Generics (type safety feature) are a good example. We did not create our own classes that use generics, but we did use generics from external libraries like AngularJS Promises.

IDE Support

There are plugins for almost all the common IDEs, including Sublime, IntelliJ, WebStorm, Vim, and even Emacs. But they are not perfect. Sometimes you will see an error in the IDE but not at compile time (in other words, a bug in the IDE plugin). In addition, you would expect the IDE to take advantage of the type definitions to let the developer navigate more easily within the code. But some IDEs do not do it.

On the plus side, the TypeScript team is now working on better tooling support and soon we will see much better IDE support.


Despite all the attention that TypeScript is getting lately, it is still not that popular, so it’s not easy to find solutions to problems.
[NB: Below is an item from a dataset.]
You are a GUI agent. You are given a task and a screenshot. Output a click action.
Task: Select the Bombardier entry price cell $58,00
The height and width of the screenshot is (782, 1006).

For example, at first I didn’t understand whether to use internal or external modules, and I could not find enough information online about this topic. However, I expect that as more developers begin using TypeScript, more solutions will be available via Stack Overflow, Google, and other online resources.

Also, some developers may need to learn how to use the language, unless they are up to date with ES6 or came from .NET.


As I’ve mentioned throughout, large-scale web applications are not easy to deal with when using plain JavaScript. Yes, ES6 will help organize large projects (any front-end developer should get familiar with it as soon as possible), but this is not enough for large-scale applications. Type safety can help reduce the time wasted on simple human errors, and much like TDD, it gives you the comfort of knowing that your code is covered by tests.

From type safety, ES6 support, and the current attention that TypeScript is getting, to the simplicity of reading and debugging the JavaScript code it generates, TypeScript is currently the best pick for large-scale applications. I don’t see us going back to coding in plain JavaScript.

So, if your team is larger than two or three people, give TypeScript a try when developing your next large-scale web application. If you don’t like it, just use the generated code.